Lots of nice people too, especially me! Ha ha.
I am in! And if you can be fine with a May delivery I will donate a recipe book that I am putting together. My mother and I were sorting through some boxes of stuff that had been hastily shoved in the basement last year (Jeff Foxworthy: If you have more than one family's possessions stored in your basement....You might be a Redneck.)![]()
I pulled out of a box of mostly junk an innocuous composition book. I looked in it and it was full of hand written recipes. The writing wasn't my mom's but their were familiar elements to it. As I flipped through the pages I finally realized when I had last seen the handwriting. This was penned by my Great Grandma Henson! She always did the New York Times crossword puzzle everyday. I last saw her handwriting when I was 10.

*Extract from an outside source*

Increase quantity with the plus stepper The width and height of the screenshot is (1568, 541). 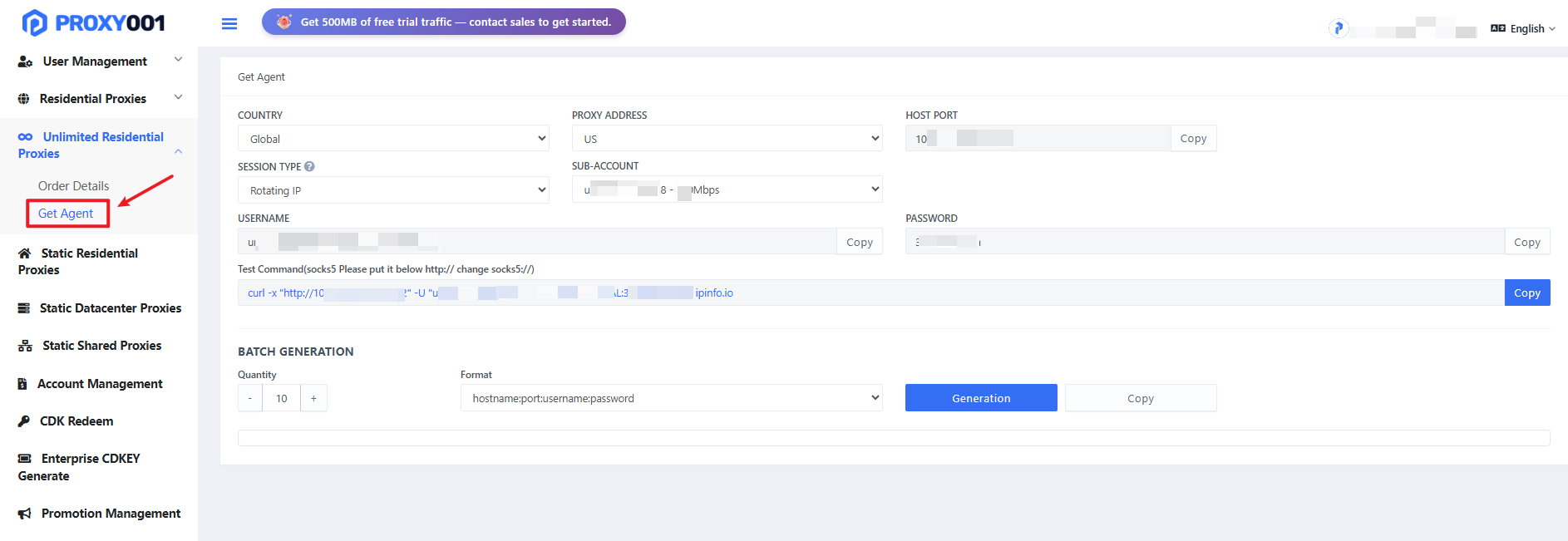point(313,398)
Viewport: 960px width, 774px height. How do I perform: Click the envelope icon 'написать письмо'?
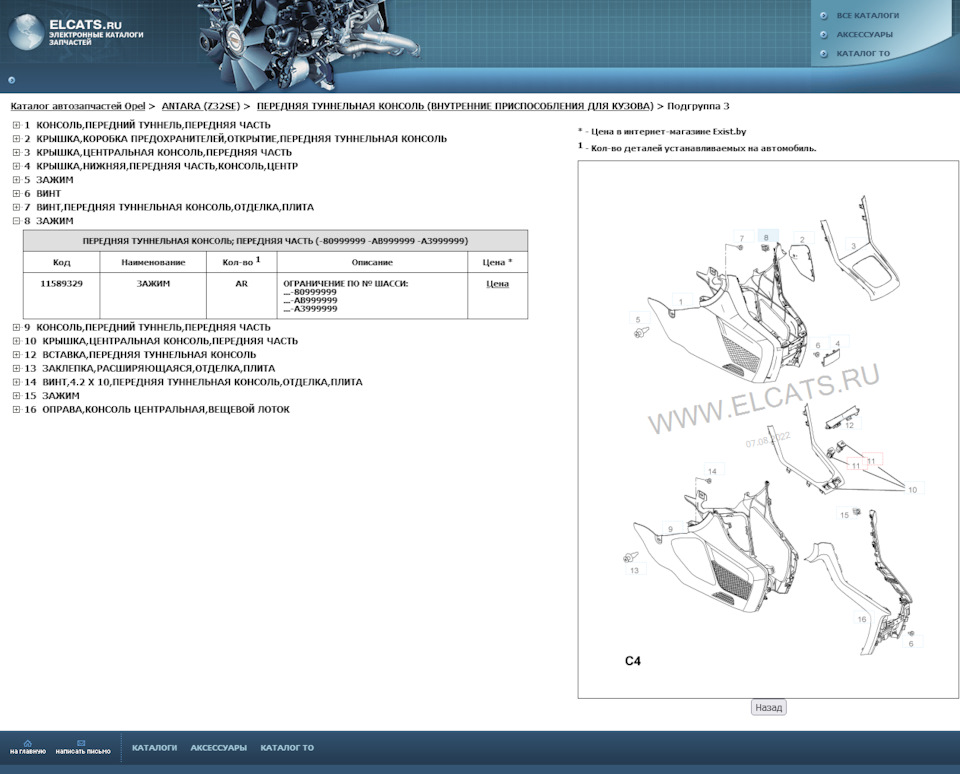coord(82,743)
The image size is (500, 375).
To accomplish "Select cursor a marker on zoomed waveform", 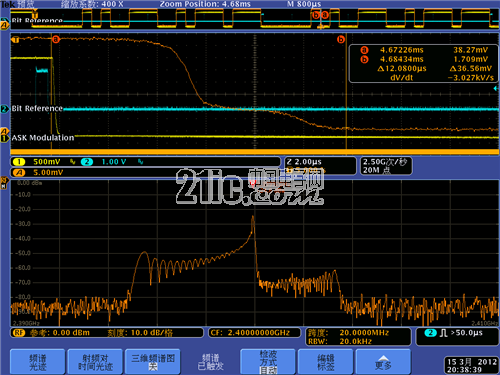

One of the recipe's is a chocolate cake that we have estimated is 160 years old by knowing who in the family baked that cake. It is so old that you have to hand beat it or it will be only as good as a box cake. When you hand beat it it is as dark as black walnuts and melts in your mouth. You don't even need icing. Hot with vanilla ice cream was my favorite way to eat it.
She originally came from Texas with Grandpa Henson. When their daughter (Grandma Fern) was four years old in 1910 they moved from Texas to Arkansas in a covered wagon. She saw the world move from horse and wagon through two World Wars to the moon walk. She was a teacher and told all of us great-grand children that our mind was a muscle and it had to be exercised or is would get feeble. She kept her mind sharp until the very last year of her life when her health broke down. She was a tiny woman, only 4' 11" but huge in presence.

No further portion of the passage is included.